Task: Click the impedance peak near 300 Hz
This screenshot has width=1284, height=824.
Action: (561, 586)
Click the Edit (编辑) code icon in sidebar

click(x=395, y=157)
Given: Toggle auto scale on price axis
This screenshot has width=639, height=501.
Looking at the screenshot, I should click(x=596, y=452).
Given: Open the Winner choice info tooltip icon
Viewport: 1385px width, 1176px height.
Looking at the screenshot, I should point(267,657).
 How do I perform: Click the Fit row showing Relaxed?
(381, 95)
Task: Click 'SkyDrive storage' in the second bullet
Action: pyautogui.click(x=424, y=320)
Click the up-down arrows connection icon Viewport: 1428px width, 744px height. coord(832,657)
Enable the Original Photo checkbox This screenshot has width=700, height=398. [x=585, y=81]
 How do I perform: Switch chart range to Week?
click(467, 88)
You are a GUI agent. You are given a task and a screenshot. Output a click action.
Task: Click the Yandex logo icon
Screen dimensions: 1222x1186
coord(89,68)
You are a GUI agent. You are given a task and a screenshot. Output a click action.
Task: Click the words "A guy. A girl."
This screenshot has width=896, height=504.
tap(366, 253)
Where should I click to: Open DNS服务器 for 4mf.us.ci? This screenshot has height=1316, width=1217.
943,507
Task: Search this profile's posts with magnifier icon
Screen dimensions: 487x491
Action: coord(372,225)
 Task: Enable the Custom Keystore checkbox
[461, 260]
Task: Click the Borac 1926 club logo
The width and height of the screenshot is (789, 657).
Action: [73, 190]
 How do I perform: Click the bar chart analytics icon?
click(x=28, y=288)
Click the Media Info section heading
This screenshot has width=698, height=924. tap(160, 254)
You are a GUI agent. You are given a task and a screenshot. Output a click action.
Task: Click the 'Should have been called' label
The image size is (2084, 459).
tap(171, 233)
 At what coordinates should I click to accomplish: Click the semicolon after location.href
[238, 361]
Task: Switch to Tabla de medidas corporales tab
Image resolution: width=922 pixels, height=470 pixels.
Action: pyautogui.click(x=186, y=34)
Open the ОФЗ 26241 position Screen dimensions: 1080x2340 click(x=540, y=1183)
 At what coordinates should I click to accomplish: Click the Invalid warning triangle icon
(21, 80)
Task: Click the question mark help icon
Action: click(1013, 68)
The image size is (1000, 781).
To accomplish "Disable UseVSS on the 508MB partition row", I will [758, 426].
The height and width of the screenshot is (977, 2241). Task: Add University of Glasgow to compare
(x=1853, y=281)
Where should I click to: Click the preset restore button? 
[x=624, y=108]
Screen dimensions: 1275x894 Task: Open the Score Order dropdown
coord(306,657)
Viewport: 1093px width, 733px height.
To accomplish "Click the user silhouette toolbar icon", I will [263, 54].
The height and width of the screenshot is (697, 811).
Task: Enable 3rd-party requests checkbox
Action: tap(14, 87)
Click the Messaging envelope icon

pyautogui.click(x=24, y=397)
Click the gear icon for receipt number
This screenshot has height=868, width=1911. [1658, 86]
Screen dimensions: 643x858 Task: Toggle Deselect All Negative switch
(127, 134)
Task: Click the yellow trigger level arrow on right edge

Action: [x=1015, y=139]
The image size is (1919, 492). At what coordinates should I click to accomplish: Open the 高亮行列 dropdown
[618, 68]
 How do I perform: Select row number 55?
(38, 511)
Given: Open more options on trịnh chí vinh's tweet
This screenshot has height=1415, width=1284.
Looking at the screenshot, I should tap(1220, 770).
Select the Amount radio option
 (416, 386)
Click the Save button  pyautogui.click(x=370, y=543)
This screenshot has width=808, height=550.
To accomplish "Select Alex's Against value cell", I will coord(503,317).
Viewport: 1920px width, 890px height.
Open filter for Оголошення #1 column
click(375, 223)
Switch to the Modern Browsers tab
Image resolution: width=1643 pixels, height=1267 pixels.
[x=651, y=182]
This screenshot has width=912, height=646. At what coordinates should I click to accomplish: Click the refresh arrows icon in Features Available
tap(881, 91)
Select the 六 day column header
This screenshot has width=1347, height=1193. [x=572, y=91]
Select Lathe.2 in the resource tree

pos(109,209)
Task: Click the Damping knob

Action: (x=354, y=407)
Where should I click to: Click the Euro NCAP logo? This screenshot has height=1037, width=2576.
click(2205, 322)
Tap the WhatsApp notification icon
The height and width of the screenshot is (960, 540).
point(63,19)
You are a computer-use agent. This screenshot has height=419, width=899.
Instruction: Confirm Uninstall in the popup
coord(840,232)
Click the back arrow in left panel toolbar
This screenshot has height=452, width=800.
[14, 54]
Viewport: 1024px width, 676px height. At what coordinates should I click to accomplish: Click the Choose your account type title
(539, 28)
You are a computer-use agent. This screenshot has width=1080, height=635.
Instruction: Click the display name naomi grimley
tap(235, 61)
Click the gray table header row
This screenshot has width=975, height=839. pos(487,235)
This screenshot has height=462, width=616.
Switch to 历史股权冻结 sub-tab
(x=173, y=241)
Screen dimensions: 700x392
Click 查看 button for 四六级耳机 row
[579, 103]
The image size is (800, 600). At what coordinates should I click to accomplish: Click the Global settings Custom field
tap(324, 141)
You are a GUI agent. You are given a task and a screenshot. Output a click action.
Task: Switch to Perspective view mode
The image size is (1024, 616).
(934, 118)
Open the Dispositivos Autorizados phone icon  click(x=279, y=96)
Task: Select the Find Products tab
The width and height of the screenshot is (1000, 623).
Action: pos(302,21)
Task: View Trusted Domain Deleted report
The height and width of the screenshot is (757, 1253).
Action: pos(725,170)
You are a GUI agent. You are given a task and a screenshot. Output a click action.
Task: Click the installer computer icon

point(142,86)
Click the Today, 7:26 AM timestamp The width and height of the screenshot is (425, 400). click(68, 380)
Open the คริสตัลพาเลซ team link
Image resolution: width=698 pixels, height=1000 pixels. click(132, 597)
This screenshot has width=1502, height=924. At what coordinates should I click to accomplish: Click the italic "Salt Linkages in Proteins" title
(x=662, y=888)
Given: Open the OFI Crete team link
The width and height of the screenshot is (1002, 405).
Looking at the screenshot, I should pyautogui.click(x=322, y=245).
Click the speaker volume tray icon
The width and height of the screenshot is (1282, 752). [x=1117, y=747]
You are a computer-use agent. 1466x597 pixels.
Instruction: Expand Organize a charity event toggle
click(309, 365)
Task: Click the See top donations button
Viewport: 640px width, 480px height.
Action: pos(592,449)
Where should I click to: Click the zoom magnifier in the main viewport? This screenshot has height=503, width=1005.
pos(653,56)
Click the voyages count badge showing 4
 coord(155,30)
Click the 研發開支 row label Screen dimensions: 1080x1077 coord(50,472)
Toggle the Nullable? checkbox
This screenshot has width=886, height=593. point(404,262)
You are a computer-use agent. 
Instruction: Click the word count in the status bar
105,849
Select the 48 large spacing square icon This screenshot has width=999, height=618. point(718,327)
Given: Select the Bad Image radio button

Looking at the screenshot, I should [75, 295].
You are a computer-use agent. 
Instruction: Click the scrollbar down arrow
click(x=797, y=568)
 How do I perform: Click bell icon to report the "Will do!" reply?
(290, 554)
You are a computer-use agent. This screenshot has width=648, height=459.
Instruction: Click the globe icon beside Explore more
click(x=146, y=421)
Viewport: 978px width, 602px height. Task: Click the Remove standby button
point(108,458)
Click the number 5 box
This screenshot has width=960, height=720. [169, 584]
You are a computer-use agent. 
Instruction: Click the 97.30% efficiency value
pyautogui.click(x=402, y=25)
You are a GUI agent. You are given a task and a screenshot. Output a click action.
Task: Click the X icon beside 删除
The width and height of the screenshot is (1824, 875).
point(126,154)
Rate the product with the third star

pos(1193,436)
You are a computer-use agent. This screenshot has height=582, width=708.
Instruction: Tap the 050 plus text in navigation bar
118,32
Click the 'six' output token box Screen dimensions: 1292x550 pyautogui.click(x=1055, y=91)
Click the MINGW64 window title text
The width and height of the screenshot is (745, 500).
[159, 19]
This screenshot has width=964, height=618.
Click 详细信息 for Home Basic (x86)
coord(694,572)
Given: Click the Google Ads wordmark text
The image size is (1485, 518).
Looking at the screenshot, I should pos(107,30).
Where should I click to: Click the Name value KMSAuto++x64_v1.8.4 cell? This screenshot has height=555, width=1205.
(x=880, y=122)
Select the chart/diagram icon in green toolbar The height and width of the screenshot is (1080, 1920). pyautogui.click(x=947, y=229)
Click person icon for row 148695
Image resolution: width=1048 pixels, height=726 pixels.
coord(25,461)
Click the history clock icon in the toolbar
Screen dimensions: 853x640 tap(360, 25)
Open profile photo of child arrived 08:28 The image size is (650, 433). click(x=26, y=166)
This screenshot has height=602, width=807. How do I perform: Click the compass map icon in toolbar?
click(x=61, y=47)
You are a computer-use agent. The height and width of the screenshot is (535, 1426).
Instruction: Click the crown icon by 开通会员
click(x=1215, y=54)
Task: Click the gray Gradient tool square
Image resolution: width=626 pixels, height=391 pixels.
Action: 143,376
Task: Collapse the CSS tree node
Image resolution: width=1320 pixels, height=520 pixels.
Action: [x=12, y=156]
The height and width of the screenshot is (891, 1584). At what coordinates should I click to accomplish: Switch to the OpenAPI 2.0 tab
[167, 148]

========================

> Problem description: The result should be every line that contains "profile", copied from the entries.

> The completed task:
Task: Search this profile's posts with magnifier icon
Open profile photo of child arrived 08:28 The image size is (650, 433). click(x=26, y=166)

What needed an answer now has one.